Adesso si ragiona su eventuali
correttivi, peraltro ragionevoli e condivisibili come quelli proposti dal
sindacato, ma il sistema non è più messo in discussione anche nella sua
evoluzione automatica.
Infatti non c'è bisogno di
alcuna decisione, ma nel 2016 scatteranno automaticamente, un elevamento
dell'età pensionabile e l'adeguamento del coefficiente di rivalutazione del
montante contributivo rispetto all'aspettativa di vita.
Non c'è dubbio che trattasi di
una vera riforma strutturale perché consegna alle nuove generazioni un futuro
dove la remota possibilità di percepire una pensione dignitosa sarà determinata
sempre di più dall'appartenenza o meno ad un sistema privato, sia esso di
carattere negoziale o assicurativo.
Successivamente con il governo
Renzi, nel 2014, è stata portata a compimento la cancellazione del cuore dello
Statuto dei Diritti dei Lavoratori e delle Lavoratrici introducendo la libertà
di licenziamento e il controllo a distanza della prestazione lavorativa.
Le tutele crescenti e la
decontribuzione totale erano un imbroglio che servivano da una parte, a definire
uno sgravio alle aziende fino ad oltre 8mila Euro annui per ogni assunzione e
dall'altra, a coprire il vero obiettivo: l'abolizione dell'articolo 18.

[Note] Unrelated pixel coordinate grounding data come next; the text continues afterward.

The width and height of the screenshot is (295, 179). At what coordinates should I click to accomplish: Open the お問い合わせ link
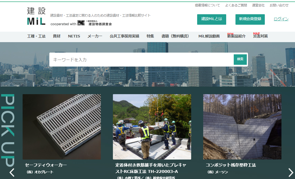(x=279, y=5)
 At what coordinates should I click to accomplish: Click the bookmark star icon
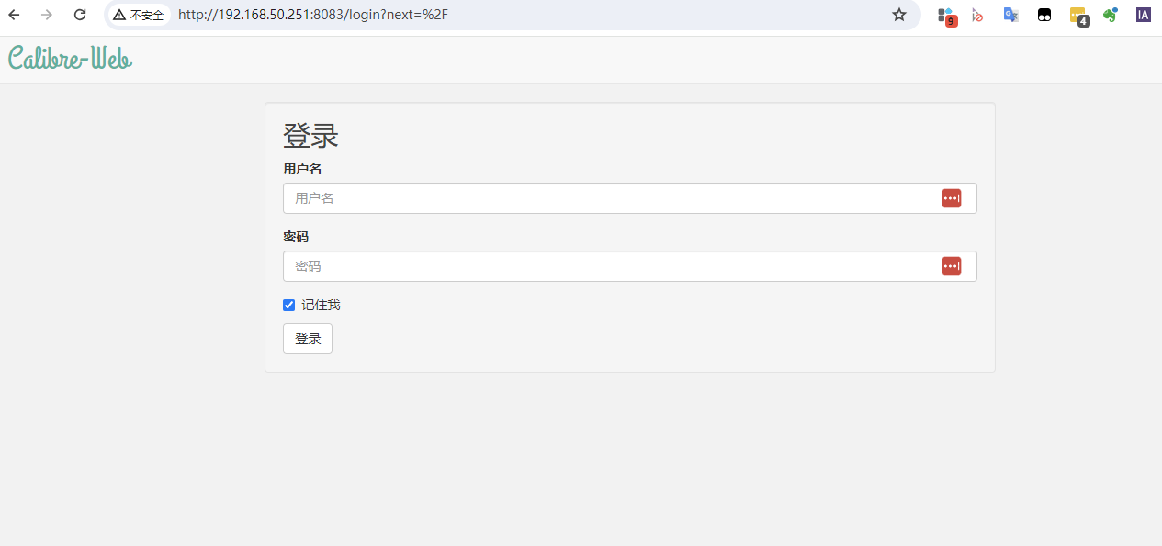click(899, 15)
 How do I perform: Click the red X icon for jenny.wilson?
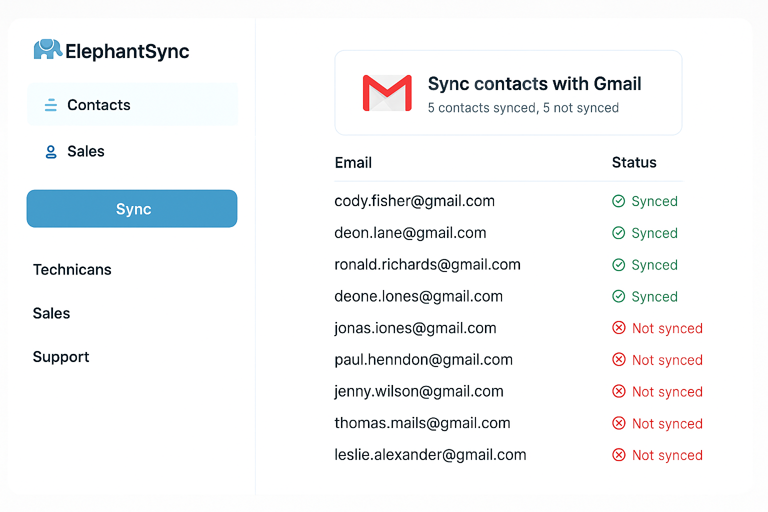pos(619,392)
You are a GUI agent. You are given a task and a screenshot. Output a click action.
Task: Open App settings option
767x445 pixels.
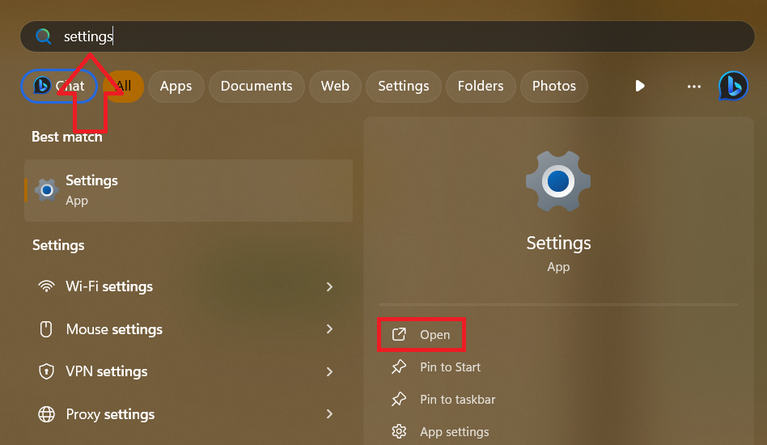click(x=454, y=432)
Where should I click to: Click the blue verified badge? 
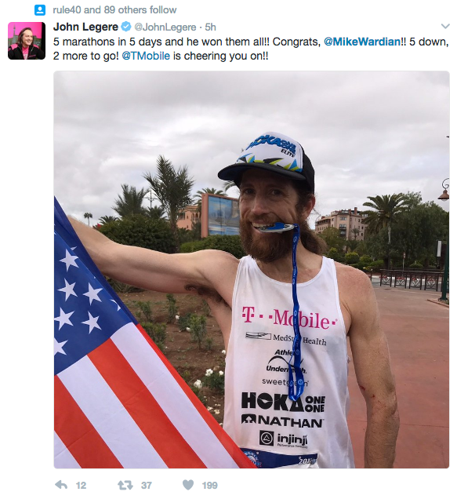click(126, 27)
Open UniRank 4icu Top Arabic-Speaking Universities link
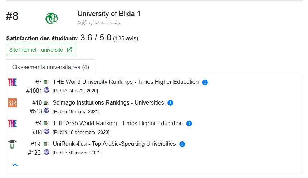Viewport: 308px width, 178px height. click(x=114, y=144)
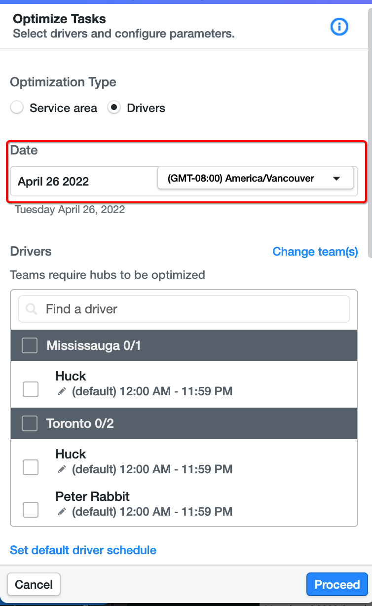
Task: Select Drivers optimization type
Action: point(114,108)
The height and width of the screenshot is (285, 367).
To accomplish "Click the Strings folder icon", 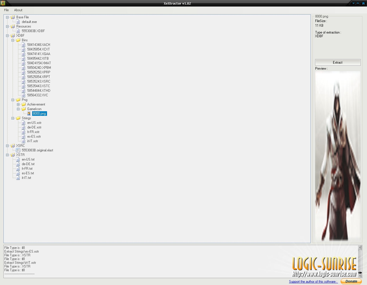I will click(18, 118).
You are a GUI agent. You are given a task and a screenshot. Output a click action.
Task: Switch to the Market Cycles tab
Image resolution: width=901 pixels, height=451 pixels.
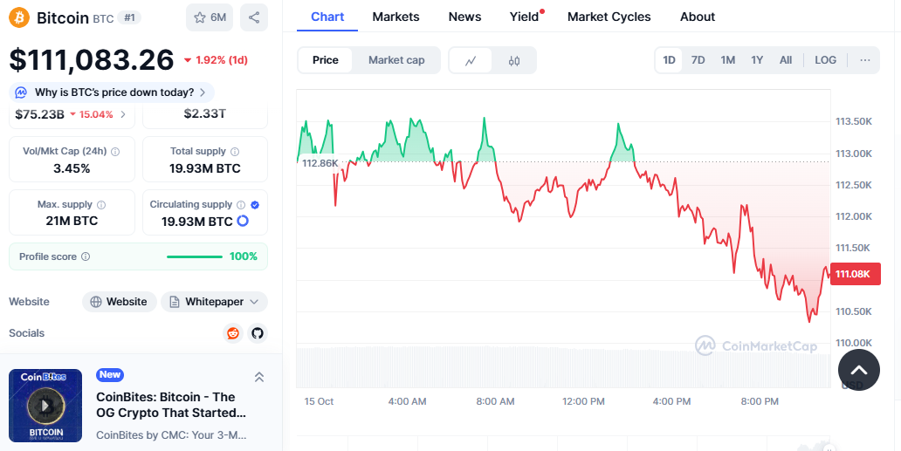(x=609, y=17)
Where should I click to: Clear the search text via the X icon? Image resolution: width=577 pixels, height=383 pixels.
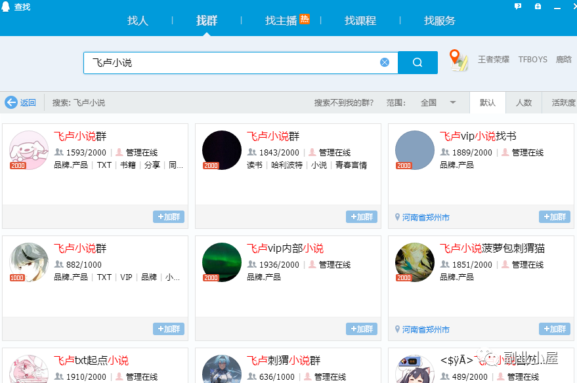(385, 62)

Previdenza, abolizione delle
tutele sul lavoro sono le riforme strutturali che insieme all'aziendalizzazione
della scuola e le privatizzazioni in atto come quella delle poste, il Governo ha portato come scalpo all'Europa
per avere un margine di flessibilità.
Del resto la stessa Merkel,
rimase incredula, quando Renzi gli spiegò che era stato abolito lo Statuto dei
Diritti delle Lavoratrici e dei Lavoratori.
Con l'attuale Legge di Stabilità
siamo al completamento di questo processo.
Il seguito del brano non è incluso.